Spese militari: l'Italia taglia troppo?

Di Chiara Rossi

Undicesima. L’Italia riconferma la posizione raggiunta nel 2012 classificandosi di nuovo undicesima nell’elenco dei maggiori spender militari dell’anno 2013 stilato dal Sipri (Stockholm International Peace Research Institute). Roma è quindi fuori dalla top ten, non solo, il trend è decisamente negativo: il taglio alla spesa militare è del 26% rispetto al 2004, il più netto rispetto agli altri Paesi.
In base alla ricerca condotta dall’istituto svedese, il 2013 rappresenta il secondo anno consecutivo in cui la spesa militare globale è in calo con un tasso di decrescita del 1,9%, maggiore allo 0,4% registrato nel 2012. Mentre il nord America e l’Europa centrale e occidentale tagliano la propria spesa militare, altre regioni investono di più. Prima tra tutte la Cina, che con un aumento del 7,4%, si erge a potenza militare in linea con la propria crescita economica.
sipri
Nonostante il taglio alle risorse belliche di 44 miliardi di dollari (di cui 20 attribuibili alle minori spese per le missioni estere – notare il ritiro dall’Afghanistan e dall’Iraq), gli Usa restano in vetta alla classifica, che vede l’ascesa spettacolare dell’Arabia Saudita. Il Regno Haschemita posizionandosi al quarto posto supera la Francia che resta comunque al quinto posto.
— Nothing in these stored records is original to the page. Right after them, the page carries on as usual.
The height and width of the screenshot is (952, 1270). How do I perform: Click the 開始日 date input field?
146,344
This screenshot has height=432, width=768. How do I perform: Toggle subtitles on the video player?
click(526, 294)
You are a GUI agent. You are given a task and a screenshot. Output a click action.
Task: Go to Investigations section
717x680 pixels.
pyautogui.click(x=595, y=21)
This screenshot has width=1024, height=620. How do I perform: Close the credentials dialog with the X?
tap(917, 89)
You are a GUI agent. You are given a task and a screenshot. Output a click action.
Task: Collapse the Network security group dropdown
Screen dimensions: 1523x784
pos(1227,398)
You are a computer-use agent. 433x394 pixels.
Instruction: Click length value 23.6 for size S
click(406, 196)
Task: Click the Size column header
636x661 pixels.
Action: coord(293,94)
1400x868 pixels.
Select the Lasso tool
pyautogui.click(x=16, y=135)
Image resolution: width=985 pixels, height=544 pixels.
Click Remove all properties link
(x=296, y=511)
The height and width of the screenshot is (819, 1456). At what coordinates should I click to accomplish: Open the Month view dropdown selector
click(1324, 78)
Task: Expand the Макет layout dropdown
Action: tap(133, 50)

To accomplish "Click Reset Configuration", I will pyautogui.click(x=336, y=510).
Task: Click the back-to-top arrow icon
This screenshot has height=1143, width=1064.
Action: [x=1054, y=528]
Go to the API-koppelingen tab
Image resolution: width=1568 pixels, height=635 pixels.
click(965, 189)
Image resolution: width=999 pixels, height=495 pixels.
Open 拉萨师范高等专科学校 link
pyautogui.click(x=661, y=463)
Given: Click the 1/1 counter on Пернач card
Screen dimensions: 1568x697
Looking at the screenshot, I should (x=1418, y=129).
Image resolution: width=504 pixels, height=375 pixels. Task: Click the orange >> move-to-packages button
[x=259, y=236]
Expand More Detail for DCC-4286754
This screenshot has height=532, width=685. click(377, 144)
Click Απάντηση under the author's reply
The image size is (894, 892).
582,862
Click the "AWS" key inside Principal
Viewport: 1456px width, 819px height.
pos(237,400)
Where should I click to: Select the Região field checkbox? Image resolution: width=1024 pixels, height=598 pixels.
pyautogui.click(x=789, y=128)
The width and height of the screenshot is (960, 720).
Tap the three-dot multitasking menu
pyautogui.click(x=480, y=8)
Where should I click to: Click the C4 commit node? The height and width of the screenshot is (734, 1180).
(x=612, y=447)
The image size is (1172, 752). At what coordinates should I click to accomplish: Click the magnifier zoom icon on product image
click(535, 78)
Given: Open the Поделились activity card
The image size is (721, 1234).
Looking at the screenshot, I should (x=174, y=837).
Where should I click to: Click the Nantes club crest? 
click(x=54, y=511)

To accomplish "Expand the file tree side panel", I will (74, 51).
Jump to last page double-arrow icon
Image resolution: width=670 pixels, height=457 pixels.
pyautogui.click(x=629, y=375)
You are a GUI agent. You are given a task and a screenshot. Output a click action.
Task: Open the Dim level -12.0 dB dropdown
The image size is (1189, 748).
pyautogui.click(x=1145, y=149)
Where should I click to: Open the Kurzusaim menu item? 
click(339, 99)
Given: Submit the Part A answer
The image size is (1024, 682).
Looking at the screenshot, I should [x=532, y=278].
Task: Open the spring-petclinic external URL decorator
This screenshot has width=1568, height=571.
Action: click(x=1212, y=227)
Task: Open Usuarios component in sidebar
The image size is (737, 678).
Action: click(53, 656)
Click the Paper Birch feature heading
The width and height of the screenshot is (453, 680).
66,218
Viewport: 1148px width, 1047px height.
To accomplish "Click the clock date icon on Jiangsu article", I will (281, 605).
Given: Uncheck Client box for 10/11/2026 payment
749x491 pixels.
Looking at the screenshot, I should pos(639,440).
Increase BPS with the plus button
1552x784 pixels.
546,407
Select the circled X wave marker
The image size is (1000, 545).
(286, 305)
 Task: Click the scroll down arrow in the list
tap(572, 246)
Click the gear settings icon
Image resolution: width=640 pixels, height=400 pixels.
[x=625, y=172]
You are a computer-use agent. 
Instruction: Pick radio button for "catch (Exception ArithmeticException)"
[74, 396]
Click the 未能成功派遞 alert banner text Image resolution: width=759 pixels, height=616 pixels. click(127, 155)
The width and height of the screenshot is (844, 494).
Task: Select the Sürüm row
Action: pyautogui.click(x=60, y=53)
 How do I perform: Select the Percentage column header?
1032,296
Al terzo posto troviamo la Russia, con l’obiettivo di rinnovare il 70% dell’equipaggiamento militare entro il 2020, investendo la “modica” cifra di 705 miliardi di dollari.
Tornando al nostro Bel Paese, non resta che augurarci che la riduzione delle spese avvenga attraverso l’aumento dell’efficienza e la riduzione delle capacità in eccesso come auspicato più e più volte dal governo Renzi.